_Text_.
################
Asbestos Exposure Continues to This Day
By: Chris Placitella @ Aug 26, 2011
The U.S. Department of Health and Human Services released their 12th report on carcinogenic substances, adding eight more chemical and biological agents, making a total of 240 substances which could have links to cancer. The Report on Carcinogens is a congressionally mandated, science based public health document prepared by the HHS Secretary by the National Toxicology Program.
The eight new additions include “the industrial chemical formaldehyde and a botanical known as aristolochic acids… listed as known human carcinogens. Six other substances — captafol, cobalt-tungsten carbide (in powder or hard metal form), certain inhalable glass wool fibers, o-nitrotoluene, riddelliine, and styrene — are added as substances that are reasonably anticipated to be human carcinogens.”
Asbestos, which was first listed in 1980 in the First Annual Report on Carcinogens, is listed on page 53 of the report, as a “known human carcinogen.” The report states, “Because asbestos products were used so widely, the entire U.S. population potentially is exposed to some degree; however, the potential for exposure continues to decline, because asbestos mining has stopped, and asbestos products are being eliminated from the market.”
The report also states that they majority of risk associated with mesothelioma today comes from “asbestos materials in building and vehicle brake linings, demolition of buildings with asbestos insulation or fireproofing , people who live near asbestos-containing waste sites or asbestos-related industries (if they use asbestos-containing products), landfills which can potentially release asbestos into the air, or people who live and work in deteriorating buildings with asbestos insulation or during or after poorly performed asbestos removal.”
################
_Work to be completed_. Write the next part of the article on asbestos exposure, picking up directly after its final paragraph. The entries that follow have no connection to the article on asbestos exposure.

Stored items
################
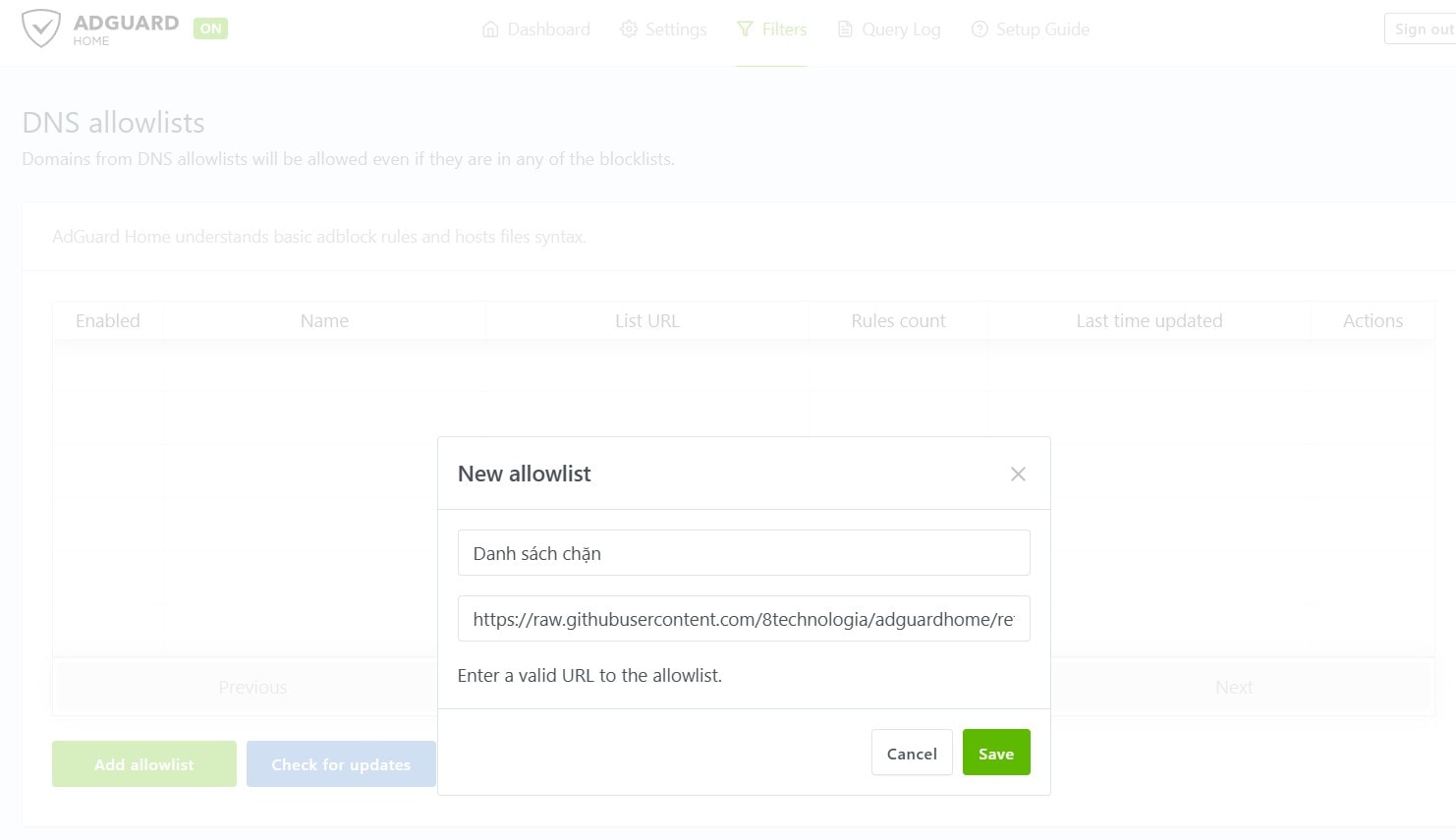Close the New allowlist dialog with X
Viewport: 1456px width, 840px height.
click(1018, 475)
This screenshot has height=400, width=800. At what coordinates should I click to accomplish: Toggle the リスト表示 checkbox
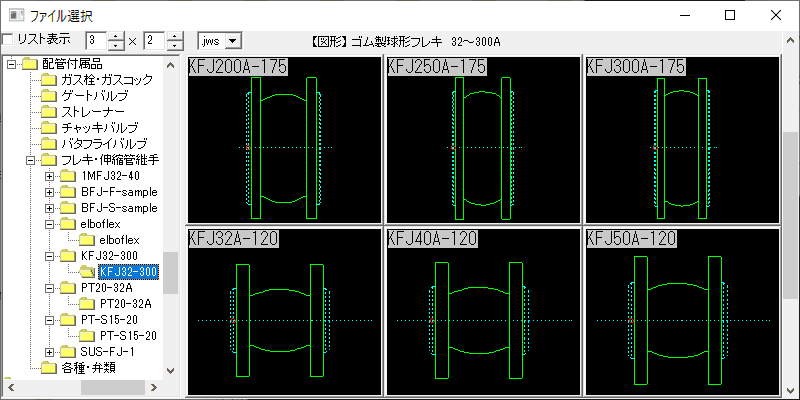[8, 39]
################
_Answer for this exercise_.
Additionally, the report describes the potential of exposure for family members within a household as well, “Families of asbestos workers potentially were exposed to high fiber levels from contaminated clothing brought home for laundering”, and that, “people living in households with asbestos workers were found to have significantly elevated lung burden of asbestos, often in the same range as found in individuals occupationally exposed to asbestos, such as shipyard workers.”
“Occupational exposure still occurs today among workers who use asbestos end products, such as asbestos insulation workers, brake repair and maintenance workers, building demolition workers, and asbestos abatement workers;” meaning hundreds of thousands of workers throughout the U.S. have been estimated to have been exposed to asbestos.
Exposure to asbestos increases the risk of lung cancer and other asbestos-related diseases including asbestosis and mesothelioma. Mesothelioma is a rare form of cancer that develops in the Mesothelial cells, and is the most serious of all asbestos-related diseases, resulting in death.
According to the report, “A listing in the Report on Carcinogens does not by itself mean that a substance will cause cancer. Many factors, including the amount and duration of exposure, and an individual’s susceptibility to a substance, affect whether a person will develop cancer“…”exposure to asbestos increases these risks.”